→ Interface element material:

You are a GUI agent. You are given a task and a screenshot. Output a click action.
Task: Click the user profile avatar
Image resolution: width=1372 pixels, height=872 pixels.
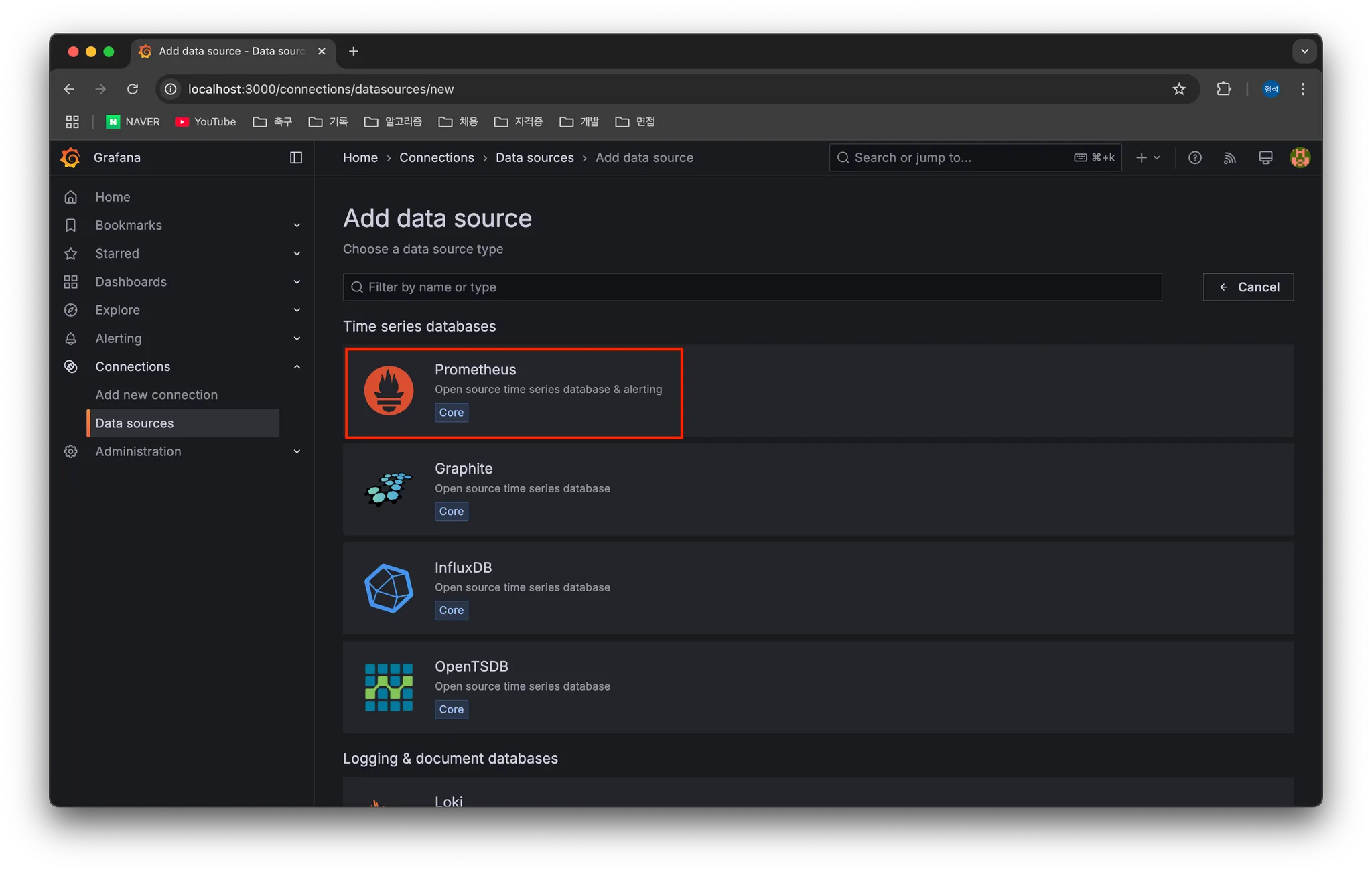point(1300,157)
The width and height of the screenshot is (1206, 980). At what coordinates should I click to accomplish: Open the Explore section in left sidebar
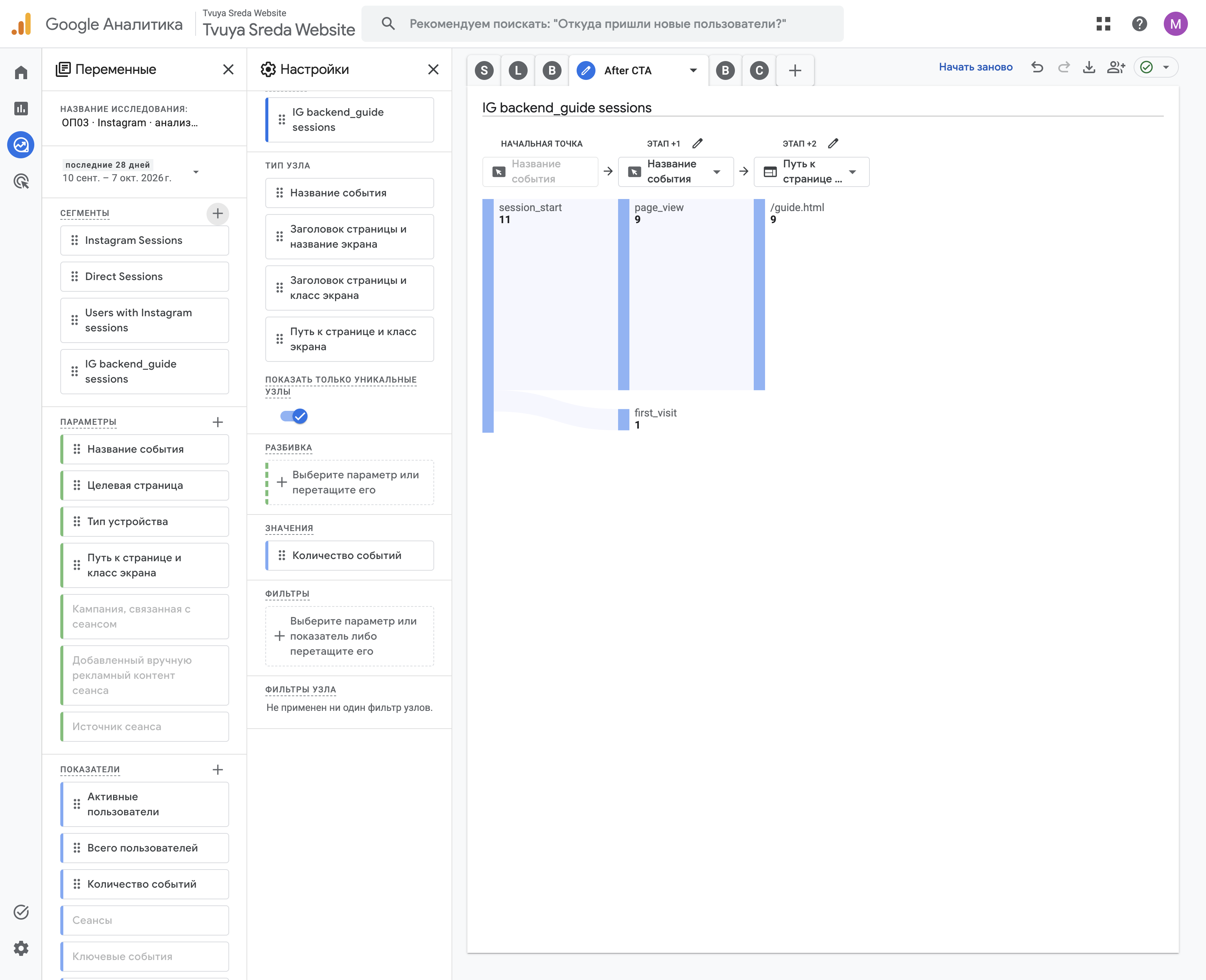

→ What to produce:
State how many lines of the material contain the string "height", treating uppercase and lowercase as distinct; give only the number.

→ Answer for this exercise:
2